= Toni Cruz =

Spanish producer and singer (1946–2025)

Cruz in interview on TV3 in 2022

Antonio Cruz Llauna (14 July 1946 – 11 July 2025), known as Toni Cruz, was a Spanish television producer and singer. He was a member of the musical group La Trinca.

== Life and career ==
Cruz was born 14 July 1946 in Girona, and relocated to Canet de Mar as a teenager, where he met Josep Maria Mainat, with whom he would associate for the rest of his professional career.

During the mid-1960s, the two formed the musical group The Blue Cabrits. In 1968, Miquel Àngel Pasqual joined the project and La Trinca was born, one of the musical groups with the greatest impact in Catalonia during the 1970s. In the 1980s, the band established themselves throughout Spain, appearing on national television.

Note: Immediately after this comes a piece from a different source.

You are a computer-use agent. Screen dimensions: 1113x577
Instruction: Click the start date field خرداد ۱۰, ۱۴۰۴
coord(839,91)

La Trinca separated at the beginning of the 1990s, Cruz, together with Mainat, dedicated himself to the world of television production, through the production company Gestmusic, which they founded in 1987. Gestmusic would later be integrated into Endemol, and Cruz was appointed President of Endemol-Spain. For nearly two decades, Cruz was at the helm of one of the production companies that has set the course of commercial television in Spain, through emblematic programs such as La parodia nacional, Crónicas Marcianas and, above all, Operación Triunfo and Eurojunior.

Cruz died on 11 July 2025, at the age of 78.